A marketing manager at DraftKings on Sept. 9, 2015, works at his station at the company's offices in Boston. (AP Photo/Stephan Savoia)

INDIANAPOLIS (WISH) — DraftKings has apologized after an unconscionable blunder.

On the 22nd anniversary of the Sept. 11, 2001, attacks, the online sportsbook offered bettors the chance to wager on a three-game parlay involving New York teams with the headline “NEVER FORGET,” a phrase widely known as a way to commemorate the events that took place on that tragic day.

The post continued: “Bet these New York teams to win tonight on 9/11.”

The promotion, since removed, featured the New York Mets, the New York Yankees and the New York Jets.

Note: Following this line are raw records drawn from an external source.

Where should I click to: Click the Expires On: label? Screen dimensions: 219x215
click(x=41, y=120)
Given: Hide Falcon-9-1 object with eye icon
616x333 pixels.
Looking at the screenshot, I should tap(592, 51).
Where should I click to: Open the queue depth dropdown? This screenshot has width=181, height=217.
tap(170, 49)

The payout offered was $651 for bettors who wagered $100 on all three teams winning.

After an outcry on social media from people offended by the promotion titled “Never Forget,” DraftKings took it down and apologized.

“We sincerely apologize for the featured parlay that was shared briefly in commemoration of 9/11,” the company said in a statement to the Boston Globe “We respect the significance of this day for our country and especially for the families of those who were directly affected.”

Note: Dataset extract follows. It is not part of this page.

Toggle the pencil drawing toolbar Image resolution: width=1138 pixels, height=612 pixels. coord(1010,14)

Brett Eagleson, whose father, Bruce, was killed in the World Trade Center attacks, runs a families and first responders organization called 9/11 Justice. He decried the DraftKings offer as “tone-deaf.”

“It is shameful to use the national tragedy of 9/11 to promote a business,” he told The Associated Press. “We need accountability, justice and closure, not self-interest and shameless promotion.”

The company would not say how many people placed bets as a result of the offer, nor whether those bets remain valid or whether they have been canceled.

DraftKings is one of the leading companies offering legal sports betting in the United States, which has grown rapidly since the U.S. Supreme Court cleared the way for it in 2018. Two-thirds of the country now offers it.

Nearly 3,000 people died on Sept. 11, 2001, when 19 terrorists hijacked four planes and crashed them into the World Trade Center in Manhattan, the Pentagon in northern Virginia, and a field in western Pennsylvania.